As a school communicator, one of my regular tasks is to “invite” the media to cover the many achievements in our district and remind them of our special events. Since using outright bribes are out of the question (Board policy 46783-A), I often call on a friend for help.
His name is Hyperbole.
You probably know him, too. He’s pretty good at getting around – particularly now. On any day – at any time – you’ll see him ramped up and featured in nearly every headline in social media.
He’s tireless. How he can “work his magic” on the covers of the supermarket tabloids while simultaneously squeezing in frequent appearances on Facebook and YouTube is beyond me. (as most things are…)
I’ve always considered Hyperbole a friend I could count on. Despite the long list of friends constantly relying on him, whatever communications clutter rolls my way, he’s always there to help me cut through it. Boring words and phrases aren’t sharp enough.

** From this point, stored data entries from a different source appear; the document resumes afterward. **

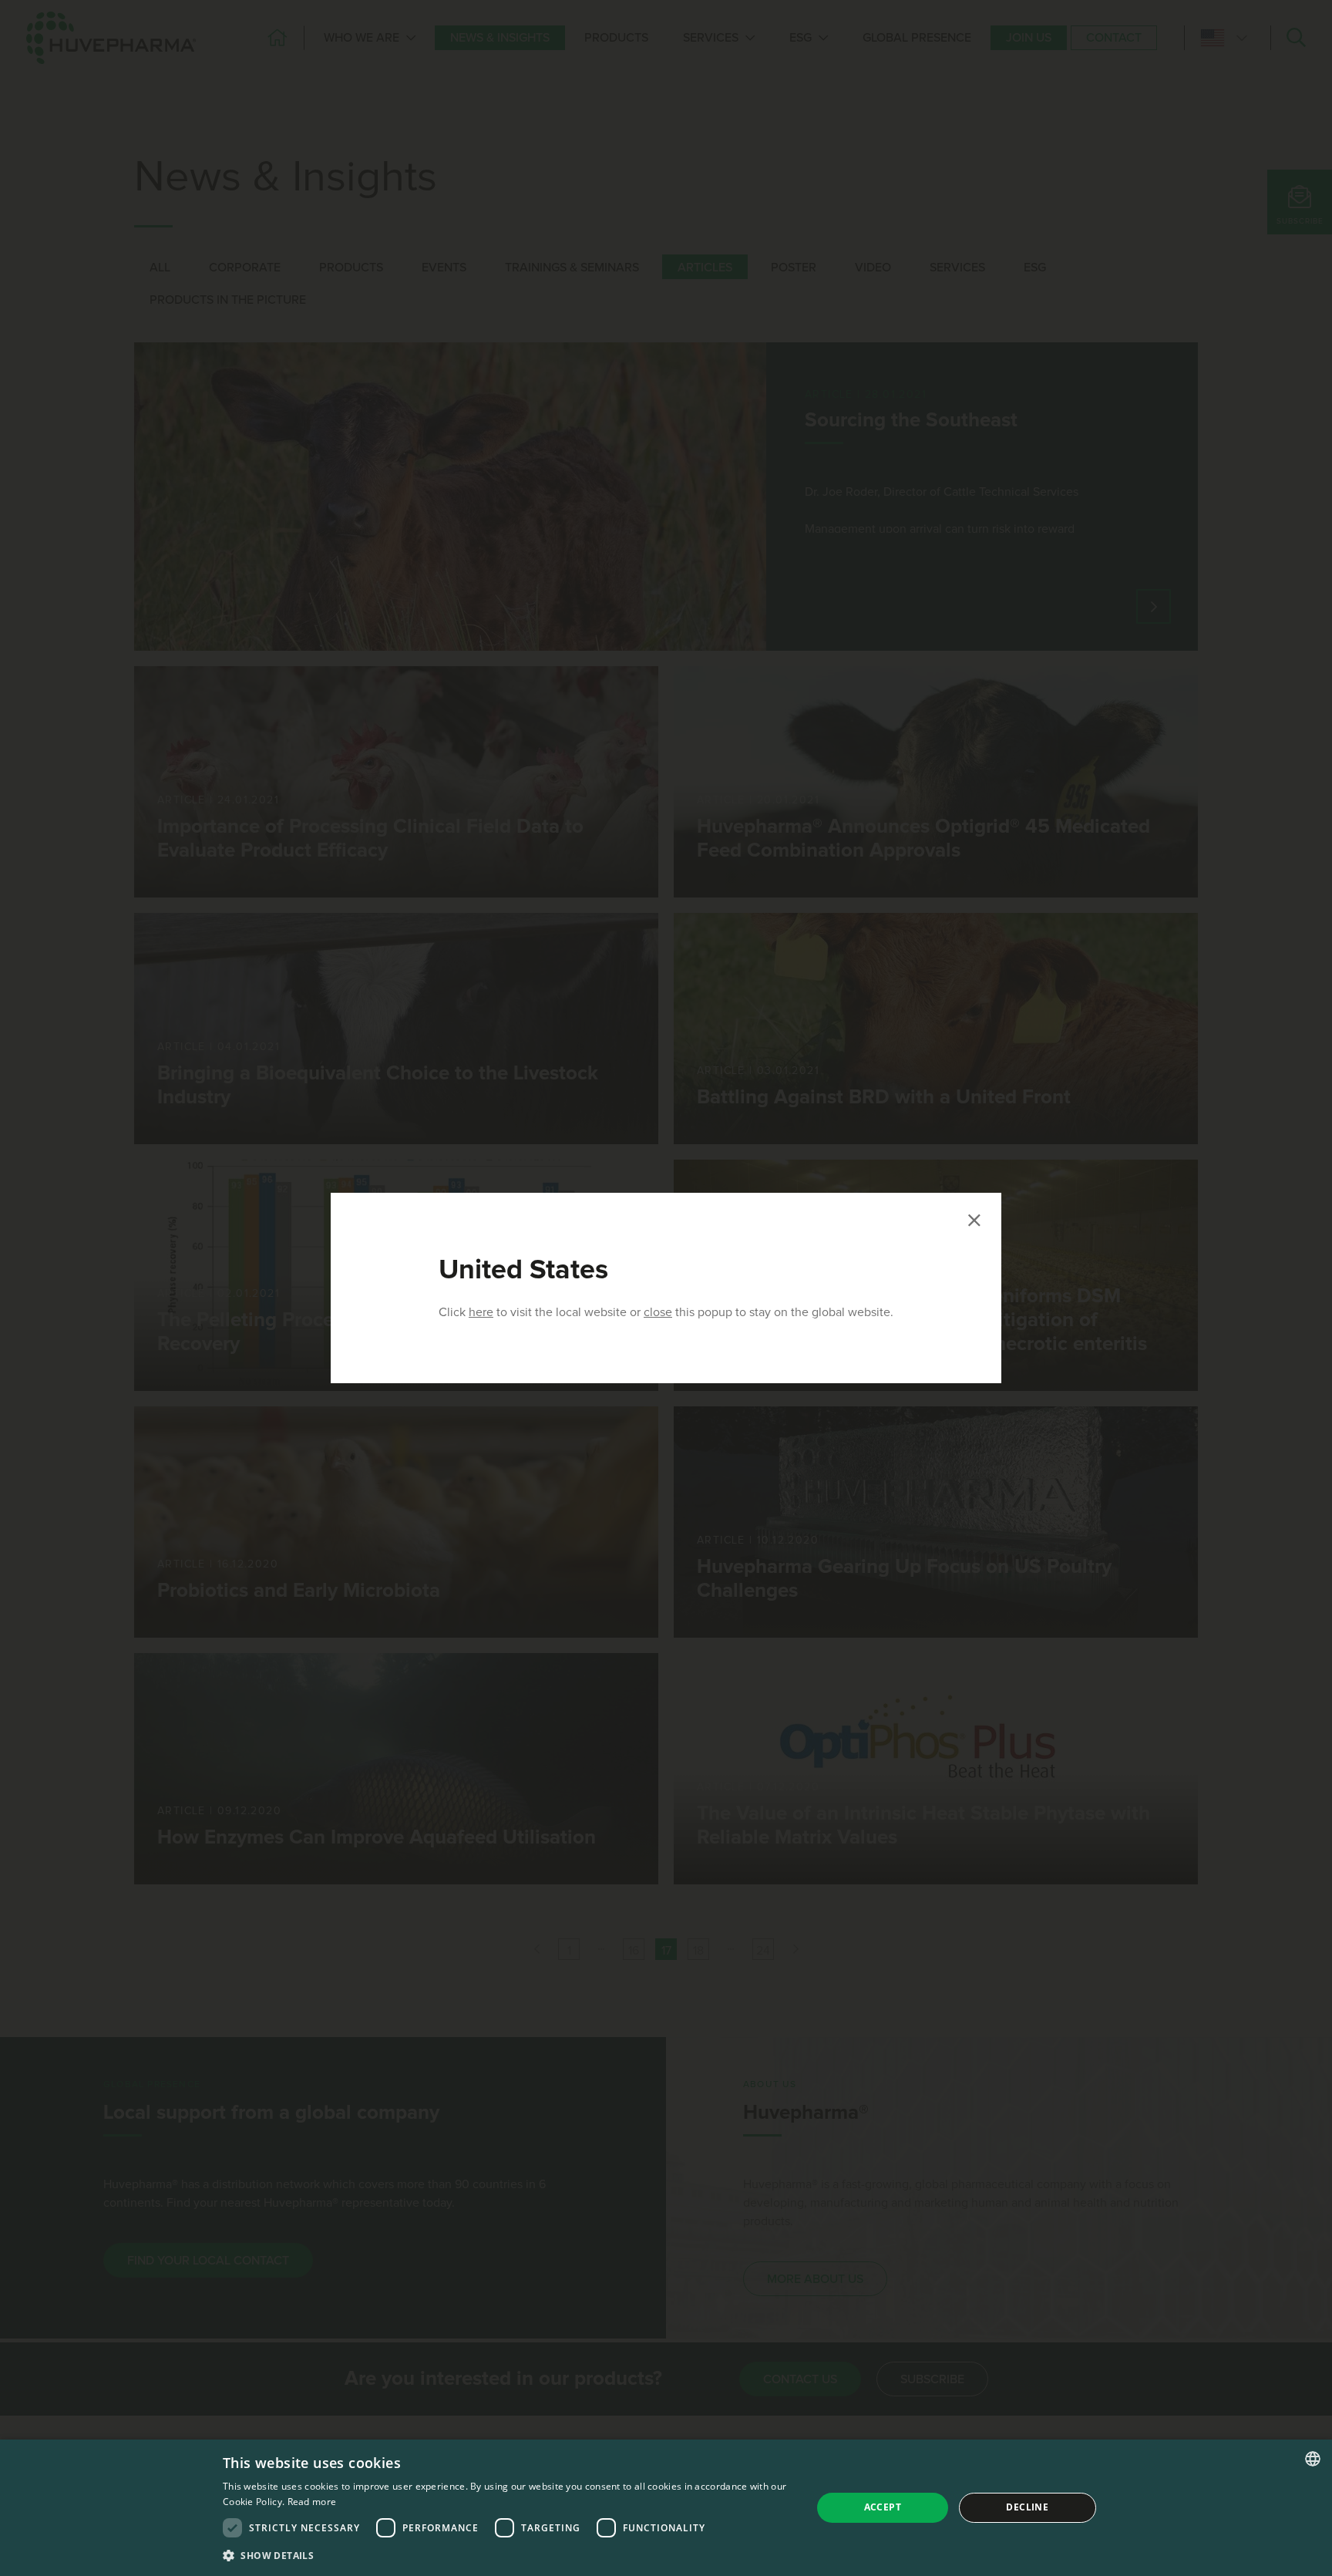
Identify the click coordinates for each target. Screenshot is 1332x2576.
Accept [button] (882, 2507)
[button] (508, 2555)
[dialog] (666, 2508)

But some people are saying Hyperbole is bad company. (not preferred…)
In a recent survey of more than 500 journalists published on the “Content Factory” website, journalists were asked how PR pros and communicators could improve their press releases and media alerts. The journalists singled out my friend Hyperbole. (not preferred…)
Although school communicators would never talk about how people in the media should do their jobs,, I thought I’d read the survey anyway. Could be revealing. If certain words bug them, I’d want to know, as sensitivity is one of my strong points.
The journalists generated a fair list words they’d like us “to avoid” in the future.
They don’t like it when we use the word “dynamic.” They prefer we call something “interesting.”
For “hotly anticipated,” they say substitute “upcoming.”
They’re sick of seeing “end user.” How ’bout “customer” or “student” or “parent?”
“Icon” or “iconic” – boo! “Popular” or “well known” – yay!
The vagueness of the word “deliverables” drives them batty. The journalists like specifics. They are the most happy when we spell out exactly what the deliverables we’re talking about (improved skills, projects, etc.).
Could you call someone in your district a community “influencer?” For some reason, this word gets under their skin, too. “Public speaker” or “community advocate” are their preferred descriptors.
Now don’t we all feel tremendously encouraged – armed with this new knowledge about what words irritate journalists?
Nah. No doubt we’re all now eager to compose our next press release and see how many of the recommended words “to avoid” we can write in. Forget the survey. We know a challenge when we see one.
Plus, we don’t abandon our longtime friends.